Btrfs (简体中文)

翻译状态: 本文是英文页面 Btrfs翻译,最后翻译时间:2015-10-14,点击这里可以查看翻译后英文页面的改动。

来自 Wikipedia:Btrfs

Btrfs(B-tree 文件系统,通常念成 Butter FSBetter FSB-tree FS),一种支持写入时复制(COW)的文件系统,运行在 Linux 操作系统上,采用 GPL 授权。Oracle 于 2007 年对外宣布这项计划,并发布源代码,2014 年 8 月发布稳定版。目标是取代 Linux 当时主流的 ext3 文件系统,摆脱 ext3 的一些限制,特別是单文件大小,文件系统总大小和文件校验,并加入 ext3 不支持的一些功能,比如可写快照(writable snapshots)、快照的快照(snapshots of snapshots)、内建磁盘阵列(RAID),以及子卷(subvolumes)。Btrfs 也宣称专注于「容错、修复及易于管理」。

Btrfs 是一个比较新的 Linux 文件系统,已经并入内核主线。Btrfs 设计实现高级功能的同时,着重于容错、修复以及易于管理。

警告:

安装

Btrfs 已经包含在linuxlinux-lts的内核中,安装系统时会默认安装btrfs-progs工具。

GRUB 2,mkinitcpioSyslinux 已经支持 Btrfs,不需要额外配置。

附加软件包

Tip: Btrfs Wiki Getting Started for suggestions regarding running Btrfs effectively.

Btrfs 一般管理工作

文件系统创建

可以新建或者从已有文件系统转化为 Btrfs.

格式化分区:

# mkfs.btrfs /dev/<partition>
Note: As of this commit (November 2013), Btrfs default blocksize is 16KB.
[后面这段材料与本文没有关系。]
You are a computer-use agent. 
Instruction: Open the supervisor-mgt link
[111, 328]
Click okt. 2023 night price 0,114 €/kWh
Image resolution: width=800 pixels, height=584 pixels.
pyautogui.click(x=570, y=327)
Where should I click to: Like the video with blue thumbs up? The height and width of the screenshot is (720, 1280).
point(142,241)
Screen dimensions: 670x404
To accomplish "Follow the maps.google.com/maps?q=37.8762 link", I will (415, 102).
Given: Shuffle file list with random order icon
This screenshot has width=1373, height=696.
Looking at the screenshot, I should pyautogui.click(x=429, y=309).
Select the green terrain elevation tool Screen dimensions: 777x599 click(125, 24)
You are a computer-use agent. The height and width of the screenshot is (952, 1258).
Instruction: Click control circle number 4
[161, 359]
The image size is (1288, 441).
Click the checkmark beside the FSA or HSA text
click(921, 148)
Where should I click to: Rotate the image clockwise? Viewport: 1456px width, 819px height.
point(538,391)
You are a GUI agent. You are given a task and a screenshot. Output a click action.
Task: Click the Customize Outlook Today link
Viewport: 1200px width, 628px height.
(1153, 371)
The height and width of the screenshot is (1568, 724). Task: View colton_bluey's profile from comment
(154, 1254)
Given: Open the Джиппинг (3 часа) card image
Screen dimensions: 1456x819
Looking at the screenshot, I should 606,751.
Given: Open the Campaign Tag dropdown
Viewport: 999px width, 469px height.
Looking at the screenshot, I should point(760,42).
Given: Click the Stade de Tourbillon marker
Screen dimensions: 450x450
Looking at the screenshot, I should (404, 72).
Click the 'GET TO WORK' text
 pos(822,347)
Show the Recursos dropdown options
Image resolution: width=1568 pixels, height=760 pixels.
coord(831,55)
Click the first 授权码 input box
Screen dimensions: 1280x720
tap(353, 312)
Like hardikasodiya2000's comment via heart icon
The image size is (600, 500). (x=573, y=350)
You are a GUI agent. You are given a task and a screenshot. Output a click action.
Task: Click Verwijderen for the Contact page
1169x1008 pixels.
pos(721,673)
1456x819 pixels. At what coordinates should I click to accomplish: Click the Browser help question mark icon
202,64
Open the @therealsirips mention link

使用更大的blocksize数据/元数据,为nodesize通过指定一个值-n开关使用16kb块如本例所示:

# mkfs.btrfs -L mylabel -n 16k /dev/partition

用户可选择多个设备来创建RAID。支持的RAID级别有 RAID 0、RAID 1和RAID 10。默认情况下,元数据使用镜像,而数据被 strip. See Using Btrfs with Multiple Devices for more information about how to create a Btrfs RAID volume.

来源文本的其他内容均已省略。